The role of the Tropical Easterly Jet (TEJ) in West African rainfall climatology has received little attention in the research community to date. Therefore, this dissertation will examine the instabilities and wave activity associated with the TEJ and their implications regarding interannual rainfall variability over western Africa. First, the instability of the TEJ is examined using potential vorticity (PV) concepts to contrast wet and dry years in West Africa. Analyses of the meridional PV gradient indicate an abrupt shift in both location and magnitude of the instability associated with the TEJ during the transition from wet to dry years in the Sahel. Additionally, the signs of the climatological anomalies of PV at the TEJ level strongly reflect the four primary modes (wet, dry, wet dipole, and dry dipole) of interannual rainfall variability in West Africa. Several examples of PV perturbation analyses at the TEJ level confirm that the upper-level development of African Easterly Waves (AEWs) differs considerably between the two periods. These results support recent observations and modeling studies that suggest that the interaction between the TEJ and the African Easterly Jet (AEJ) plays an important role in the development and structure of AEWs.

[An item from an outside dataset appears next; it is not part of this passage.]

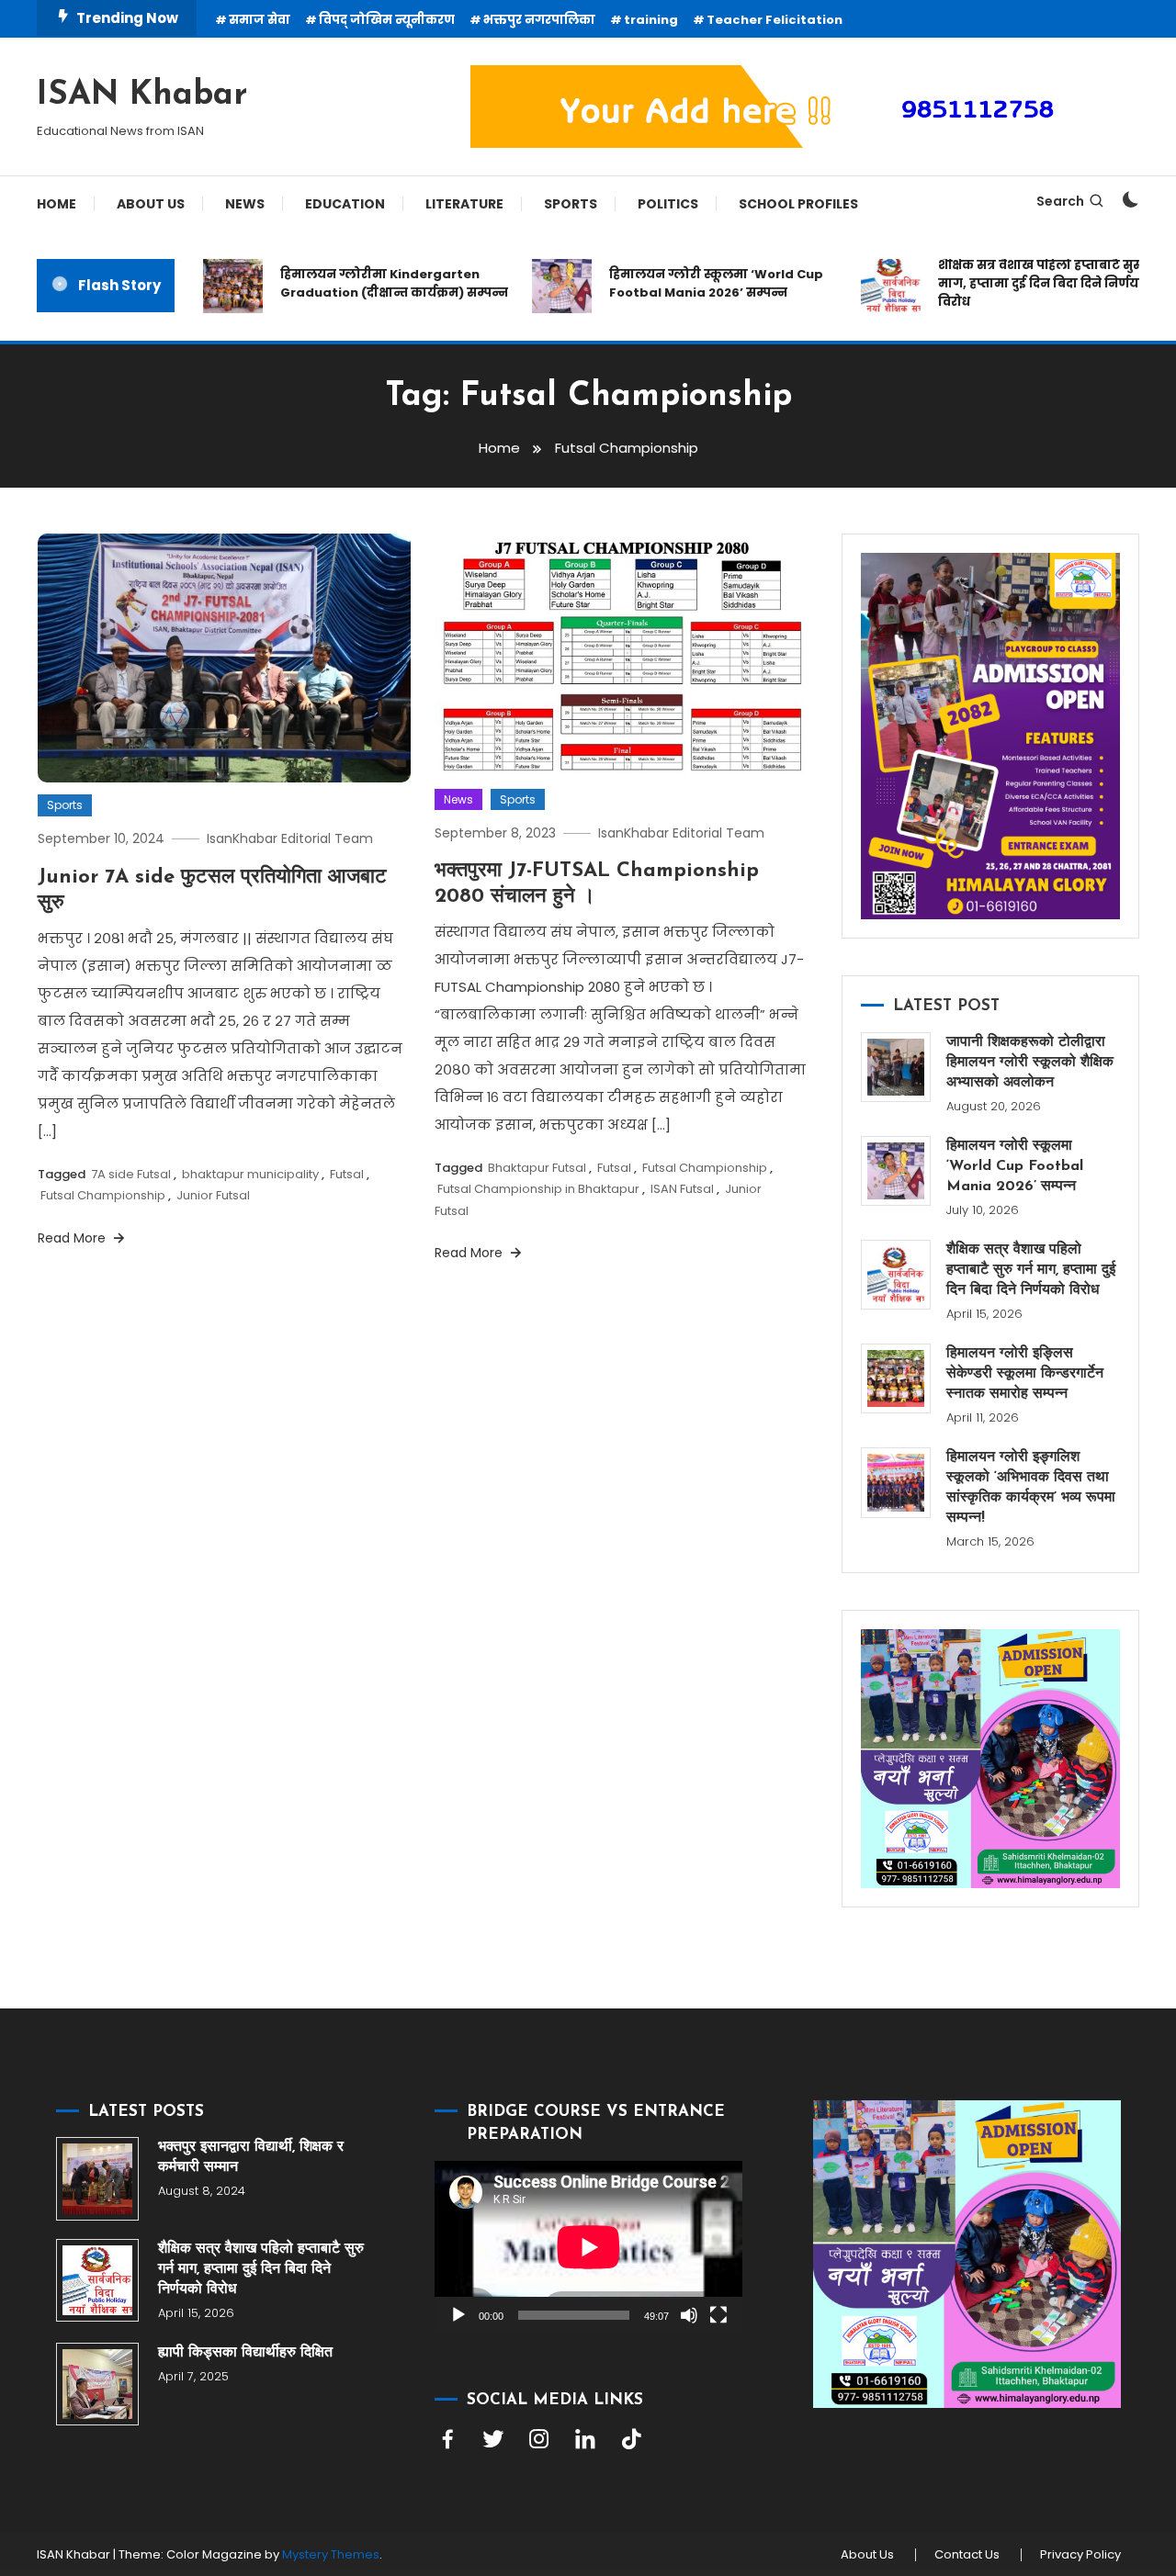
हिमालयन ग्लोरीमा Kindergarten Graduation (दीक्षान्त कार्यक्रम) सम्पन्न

In addition to the observational study, a multi-layer primitive equation model is utilized to examine easterly wave activity and vertical motion patterns based on the juxtaposition of the three primary jets located over western Africa. Idealized simulations based on the basic states of the low-level westerly jet (LLWJ), African Easterly Jet (AEJ), and the Tropical Easterly Jet (TEJ) for several anomalously wet and dry years in the Sahel are studied. Results are compared to several linearized GCM simulations that are initialized with NCEP observational data. Results show that the location, intensity, and scale of wave perturbations are sensitive to the position and intensity of the jets. Vertical motion patterns also indicate that maximum upward motion is generally located between the cores of the AEJ and TEJ and was more intense in the wet years. These results generally agree with observational and other modeling studies, further emphasizing that jet position and intensity are important factors in determining interannual rainfall variability across western Africa.